== Problem requirements ==
Set down every entry exactly as it was written.

[Source records]

────

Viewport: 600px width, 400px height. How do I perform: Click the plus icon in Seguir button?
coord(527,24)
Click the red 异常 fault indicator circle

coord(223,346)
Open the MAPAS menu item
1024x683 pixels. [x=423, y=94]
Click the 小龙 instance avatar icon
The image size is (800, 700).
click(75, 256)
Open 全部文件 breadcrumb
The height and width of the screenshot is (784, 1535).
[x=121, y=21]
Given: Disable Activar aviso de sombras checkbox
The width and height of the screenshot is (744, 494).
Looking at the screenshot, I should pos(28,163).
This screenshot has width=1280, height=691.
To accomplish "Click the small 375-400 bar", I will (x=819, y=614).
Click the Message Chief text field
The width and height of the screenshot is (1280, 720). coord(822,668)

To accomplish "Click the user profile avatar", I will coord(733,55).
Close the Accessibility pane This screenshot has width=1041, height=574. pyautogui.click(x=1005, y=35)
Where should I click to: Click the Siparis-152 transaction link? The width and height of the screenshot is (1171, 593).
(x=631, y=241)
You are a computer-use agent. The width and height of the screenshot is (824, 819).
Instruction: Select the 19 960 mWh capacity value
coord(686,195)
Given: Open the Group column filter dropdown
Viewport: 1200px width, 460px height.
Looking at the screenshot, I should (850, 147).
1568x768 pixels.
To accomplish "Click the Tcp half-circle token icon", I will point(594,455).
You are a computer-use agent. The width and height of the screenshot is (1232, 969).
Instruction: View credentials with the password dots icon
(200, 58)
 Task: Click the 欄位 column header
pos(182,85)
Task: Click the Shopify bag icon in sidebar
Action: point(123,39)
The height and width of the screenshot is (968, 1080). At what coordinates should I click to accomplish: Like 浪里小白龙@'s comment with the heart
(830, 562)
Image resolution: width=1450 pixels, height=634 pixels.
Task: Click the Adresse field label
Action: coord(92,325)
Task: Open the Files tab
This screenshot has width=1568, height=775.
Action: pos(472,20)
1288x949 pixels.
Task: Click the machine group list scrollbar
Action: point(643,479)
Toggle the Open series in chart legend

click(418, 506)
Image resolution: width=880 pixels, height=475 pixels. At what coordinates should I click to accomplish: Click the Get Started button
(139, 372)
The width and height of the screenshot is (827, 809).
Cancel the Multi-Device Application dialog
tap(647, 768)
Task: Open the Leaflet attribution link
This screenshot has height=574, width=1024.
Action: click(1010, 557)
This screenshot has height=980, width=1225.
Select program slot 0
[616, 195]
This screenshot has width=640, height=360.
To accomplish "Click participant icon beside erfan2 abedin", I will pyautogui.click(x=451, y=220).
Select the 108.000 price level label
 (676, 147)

────

== Output for this task ==
Viewport: 600px width, 400px height. How do I perform: Click the plus icon in Seguir button?
coord(527,24)
Click the red 异常 fault indicator circle

coord(223,346)
Open the MAPAS menu item
1024x683 pixels. [x=423, y=94]
Click the 小龙 instance avatar icon
The image size is (800, 700).
click(75, 256)
Open 全部文件 breadcrumb
The height and width of the screenshot is (784, 1535).
[x=121, y=21]
Given: Disable Activar aviso de sombras checkbox
The width and height of the screenshot is (744, 494).
Looking at the screenshot, I should pos(28,163).
This screenshot has width=1280, height=691.
To accomplish "Click the small 375-400 bar", I will (x=819, y=614).
Click the Message Chief text field
The width and height of the screenshot is (1280, 720). coord(822,668)

To accomplish "Click the user profile avatar", I will coord(733,55).
Close the Accessibility pane This screenshot has width=1041, height=574. pyautogui.click(x=1005, y=35)
Where should I click to: Click the Siparis-152 transaction link? The width and height of the screenshot is (1171, 593).
(x=631, y=241)
You are a computer-use agent. The width and height of the screenshot is (824, 819).
Instruction: Select the 19 960 mWh capacity value
coord(686,195)
Given: Open the Group column filter dropdown
Viewport: 1200px width, 460px height.
Looking at the screenshot, I should (850, 147).
1568x768 pixels.
To accomplish "Click the Tcp half-circle token icon", I will point(594,455).
You are a computer-use agent. The width and height of the screenshot is (1232, 969).
Instruction: View credentials with the password dots icon
(200, 58)
 Task: Click the 欄位 column header
pos(182,85)
Task: Click the Shopify bag icon in sidebar
Action: point(123,39)
The height and width of the screenshot is (968, 1080). At what coordinates should I click to accomplish: Like 浪里小白龙@'s comment with the heart
(830, 562)
Image resolution: width=1450 pixels, height=634 pixels.
Task: Click the Adresse field label
Action: coord(92,325)
Task: Open the Files tab
This screenshot has width=1568, height=775.
Action: pos(472,20)
1288x949 pixels.
Task: Click the machine group list scrollbar
Action: point(643,479)
Toggle the Open series in chart legend

click(418, 506)
Image resolution: width=880 pixels, height=475 pixels. At what coordinates should I click to accomplish: Click the Get Started button
(139, 372)
The width and height of the screenshot is (827, 809).
Cancel the Multi-Device Application dialog
tap(647, 768)
Task: Open the Leaflet attribution link
This screenshot has height=574, width=1024.
Action: click(1010, 557)
This screenshot has height=980, width=1225.
Select program slot 0
[616, 195]
This screenshot has width=640, height=360.
To accomplish "Click participant icon beside erfan2 abedin", I will pyautogui.click(x=451, y=220).
Select the 108.000 price level label
 (676, 147)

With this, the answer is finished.